Pour comprendre l’évolution de ces bateaux et leur répartition géographique, de l’océan Indien (Madagascar) aux rivages du continent américain, jetons un œil sur la carte du peuplement de l’ensemble de ces îles.
Ces incroyables mouvements migratoires se sont effectués en plusieurs étapes successives, s'étalant sur… plus de 50 000 ans !
La première vague de peuplement de l’Indonésie, de la Nouvelle-Guinée et de l’Australie a lieu lors de la dernière glaciation. Les peuples Sunda et Sahul profitent de la baisse du niveau de la mer de 150 mètres pour progresser vers l’Est et le Sud, entre 50 000 à 35 000 avant notre ère (en vert sur la carte).
Puis, vers l'an 4 000 avant JC, des peuples venues par la mer de Taïwan se mêlent à eux. À partir de 1 600 avant JC, cette population se disperse en Micronésie (îles Mariannes, îles Marshall…), puis en Mélanésie et jusqu'en Polynésie occidentale (Fidji, Tonga, Samoa) vers l'an 1000 avant JC (en bleu sur la carte).

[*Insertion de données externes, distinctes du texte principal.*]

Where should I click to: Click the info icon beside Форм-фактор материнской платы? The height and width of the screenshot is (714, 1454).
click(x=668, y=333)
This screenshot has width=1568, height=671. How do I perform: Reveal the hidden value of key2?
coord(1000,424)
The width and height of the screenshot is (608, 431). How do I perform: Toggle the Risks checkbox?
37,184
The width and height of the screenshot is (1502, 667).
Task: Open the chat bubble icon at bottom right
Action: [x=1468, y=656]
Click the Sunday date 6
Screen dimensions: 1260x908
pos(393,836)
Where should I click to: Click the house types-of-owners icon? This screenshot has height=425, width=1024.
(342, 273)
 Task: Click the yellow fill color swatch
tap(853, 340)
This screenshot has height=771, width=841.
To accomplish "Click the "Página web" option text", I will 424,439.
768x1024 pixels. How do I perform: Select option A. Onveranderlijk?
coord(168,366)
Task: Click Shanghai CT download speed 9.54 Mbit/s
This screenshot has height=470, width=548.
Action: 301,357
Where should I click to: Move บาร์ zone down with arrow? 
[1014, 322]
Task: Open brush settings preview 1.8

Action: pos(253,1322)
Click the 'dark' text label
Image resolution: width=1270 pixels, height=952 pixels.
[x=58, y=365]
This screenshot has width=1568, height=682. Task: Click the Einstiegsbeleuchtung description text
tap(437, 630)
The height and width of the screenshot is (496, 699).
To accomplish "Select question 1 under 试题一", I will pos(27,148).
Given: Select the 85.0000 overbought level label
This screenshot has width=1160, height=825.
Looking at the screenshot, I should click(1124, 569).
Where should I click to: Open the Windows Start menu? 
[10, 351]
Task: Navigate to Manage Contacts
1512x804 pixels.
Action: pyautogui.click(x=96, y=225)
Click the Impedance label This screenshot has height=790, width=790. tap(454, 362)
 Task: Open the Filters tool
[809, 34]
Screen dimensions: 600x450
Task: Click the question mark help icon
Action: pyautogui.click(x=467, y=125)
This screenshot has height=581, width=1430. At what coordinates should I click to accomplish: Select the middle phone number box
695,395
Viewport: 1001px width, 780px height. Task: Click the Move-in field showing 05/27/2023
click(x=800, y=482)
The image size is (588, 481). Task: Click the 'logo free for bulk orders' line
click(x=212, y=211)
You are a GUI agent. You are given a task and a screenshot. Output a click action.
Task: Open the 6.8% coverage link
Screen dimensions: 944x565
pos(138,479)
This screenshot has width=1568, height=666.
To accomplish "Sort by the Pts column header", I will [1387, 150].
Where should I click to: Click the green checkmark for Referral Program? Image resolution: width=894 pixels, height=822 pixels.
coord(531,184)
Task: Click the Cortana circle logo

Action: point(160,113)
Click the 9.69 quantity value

Il faut attendre cinq siècles pour que les Polynésiens reprennent leurs migrations vers Tahiti et les Marquises. A partir de ces archipels débute une nouvelle vague de migration – on estime ainsi le peuplement des îles Hawaii et de l'île de Pâques aux alentours de l'an 400 après JC. La migration à travers l’océan Indien touche Madagascar et les îles alentour vers l’an 600, alors que la Nouvelle-Zélande est atteinte autour de 700 après JC (en orange sur la carte).
Toutes ces migrations se sont faites en bateau. En multicoque. Et, dès les premiers tours du monde occidentaux, les explorateurs sont subjugués par la vitesse des embarcations rencontrées dans le Pacifique.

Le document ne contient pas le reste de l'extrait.